German politician (1855–1937)

Elard Kurt Maria Fürchtegott von Oldenburg-Januschau (20 March 1855 – 16 August 1937) was a German Junker (a member of the Prussian nobility prior to the abolition of the monarchy) and conservative politician.

He embodied the prototype of the arch-conservative, militaristic and anti-democratic East Elbian Junkers both in the German Empire and in the Weimar Republic.

== Biography ==

Oldenburg was born at his family's manor of Beisleiden, Kreis Pr. Eylau, East Prussia (today Bezledy, Poland), to Botho von Oldenburg and Maria née von Arnim. He served in the 2. Garde-Ulanen-Regiment of the Prussian Army in Berlin and Potsdam for eight years and came into contact with Kaiser William I, Otto von Bismarck, Helmuth von Moltke and Albrecht von Roon. After the death of his brother Botho in 1882 he returned to his manor at Januschau and after his father died in 1885 Oldenburg also took over the ownership of Beisleiden.

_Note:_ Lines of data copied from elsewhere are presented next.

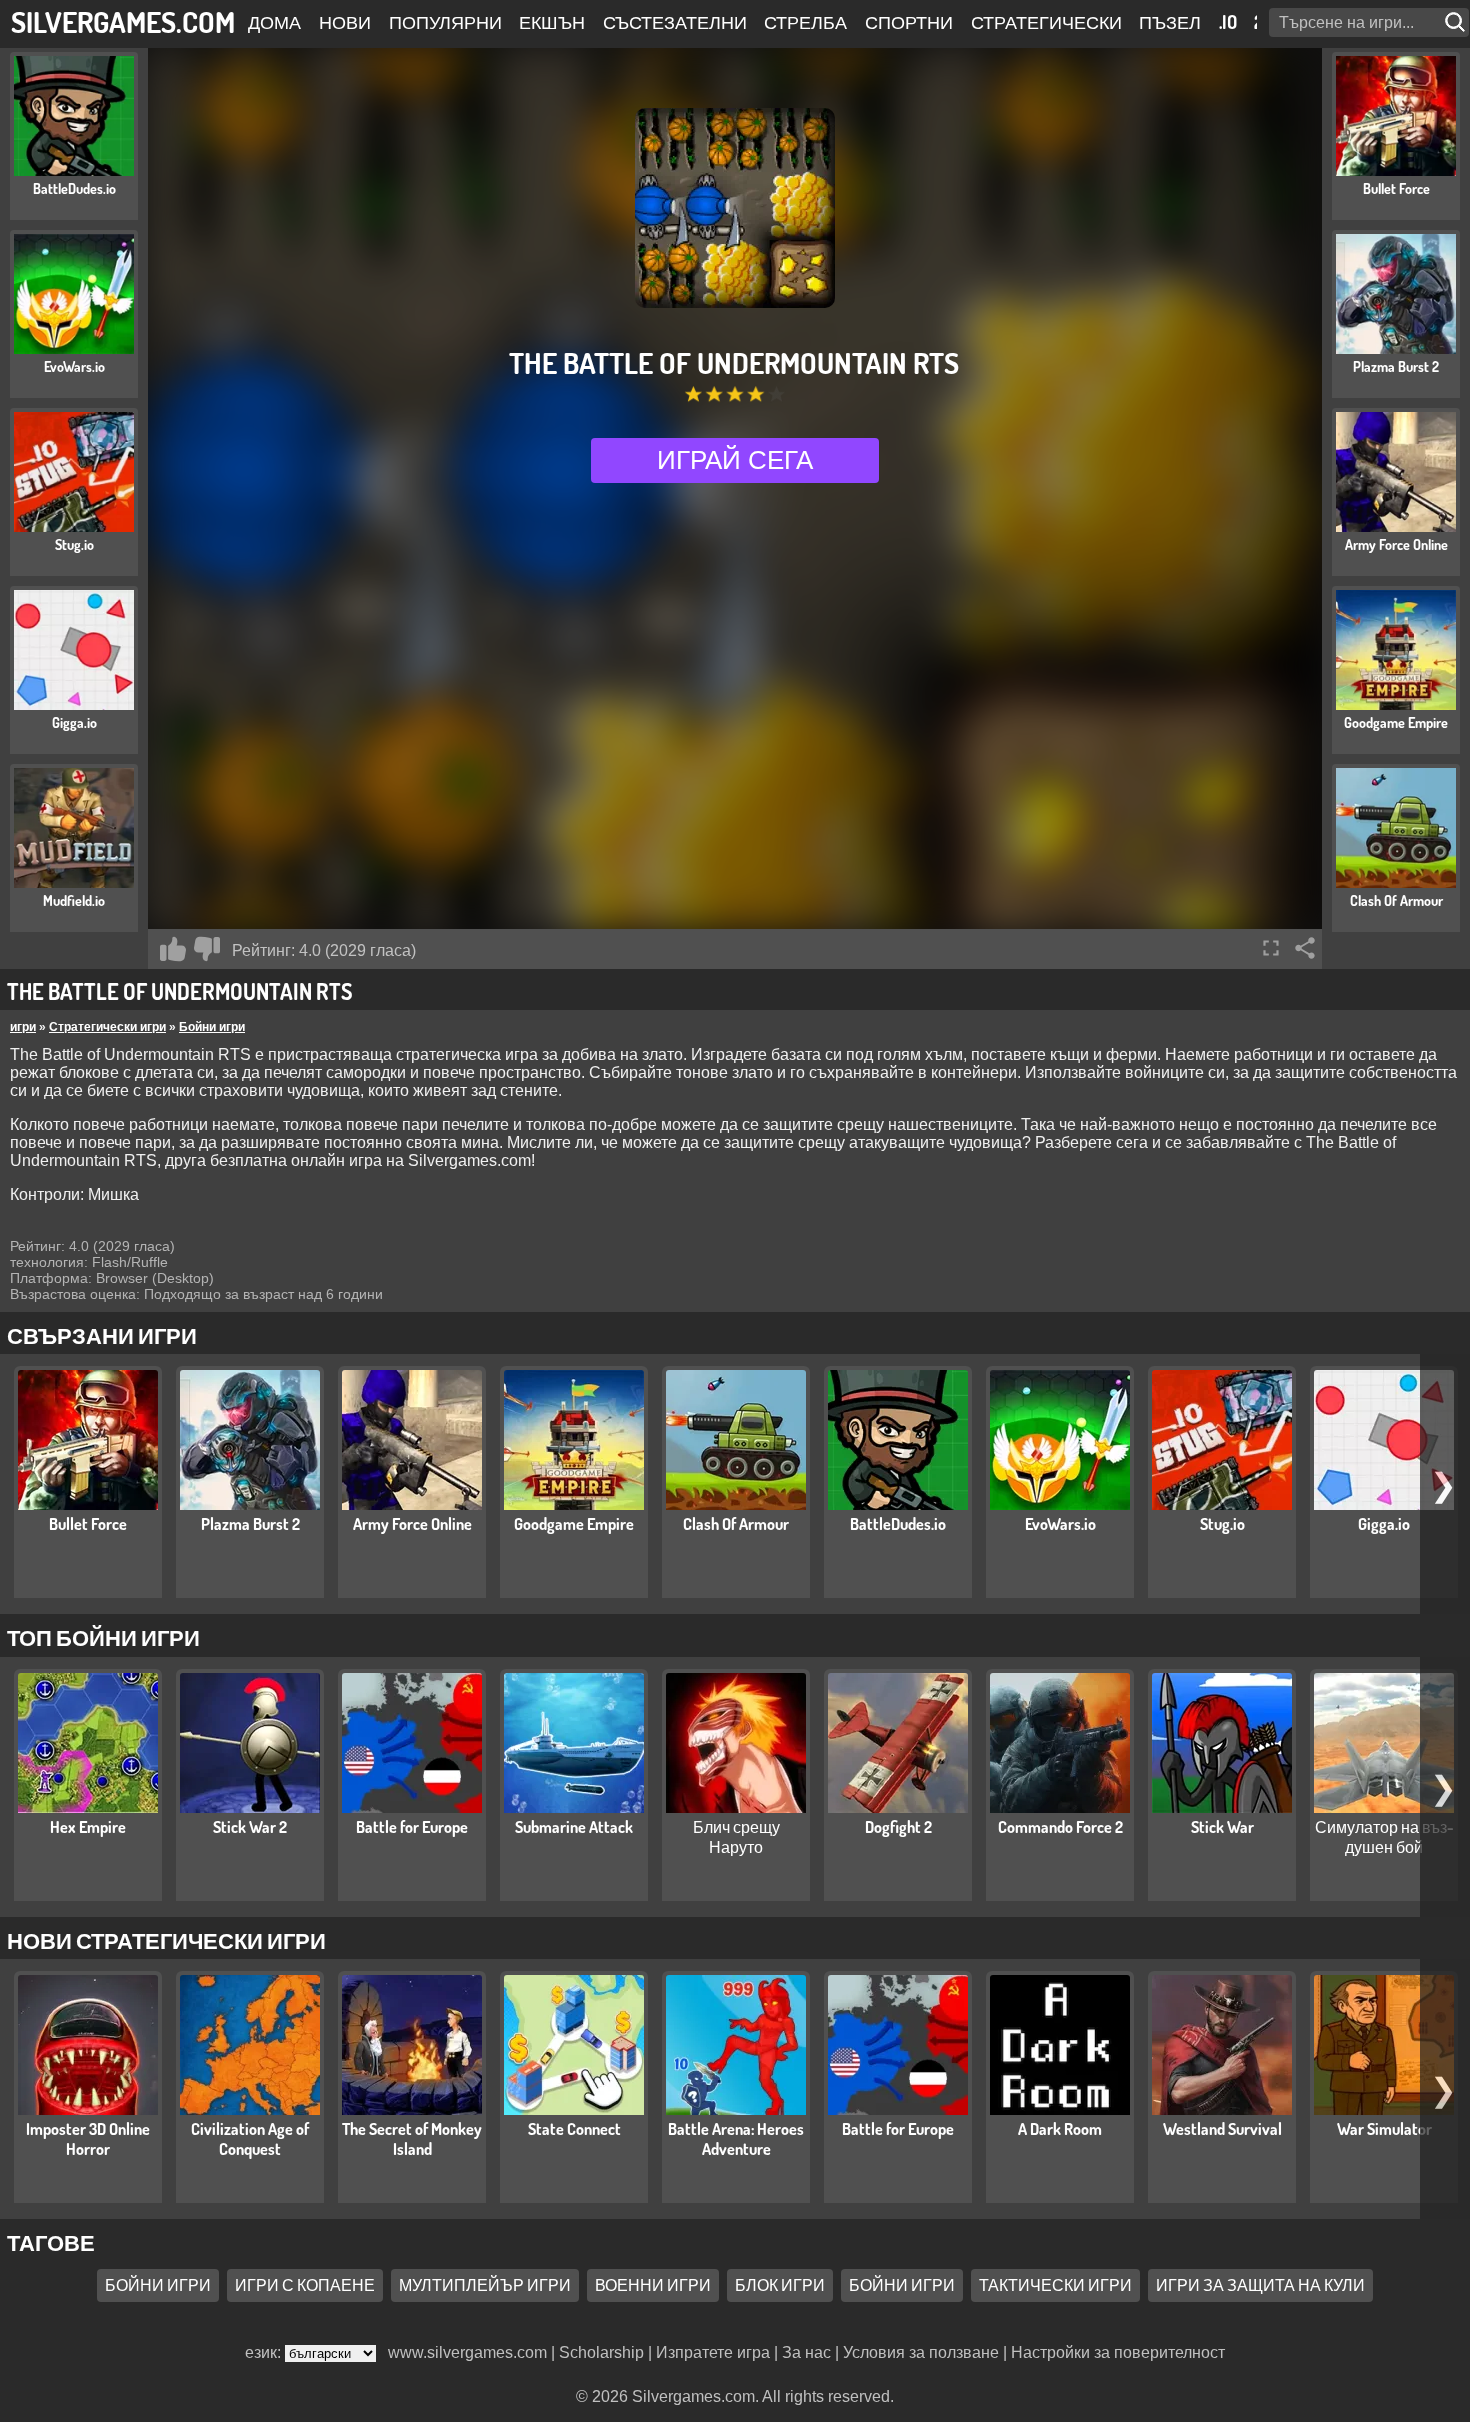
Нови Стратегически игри (166, 1940)
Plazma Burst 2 (250, 1524)
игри (23, 1027)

In 1884 Oldenburg married Agnes Gräfin von Kanitz, they had three daughters.

In 1901 Oldenburg became a member of the Prussian Landtag (until 1910) and in 1902 of the Reichstag (until 1912) for German Conservative Party. He was an exponent of the antidemocratic conservatives and became well known for his dictum: "The King of Prussia and German Emperor must always be able say to a lieutenant: take ten men and lock up the Reichstag".

Oldenburg was the only member of the Reichstag to defend Kaiser William II throughout the Daily Telegraph Affair and called the Social Democrats, who disturbed his speech, a "mob of pigs" (Schweinebande).

Oldenburg was again elected as a member of the Reichstag for the conservative DNVP in 1930 until 1932. In January 1933, Oldenburg-Januschau played an important role in bringing Adolf Hitler to power by advising his friend President Paul von Hindenburg that he should appoint Hitler Chancellor.

Oldenburg died on 16 August 1937 in Marienwerder (today Kwidzyn).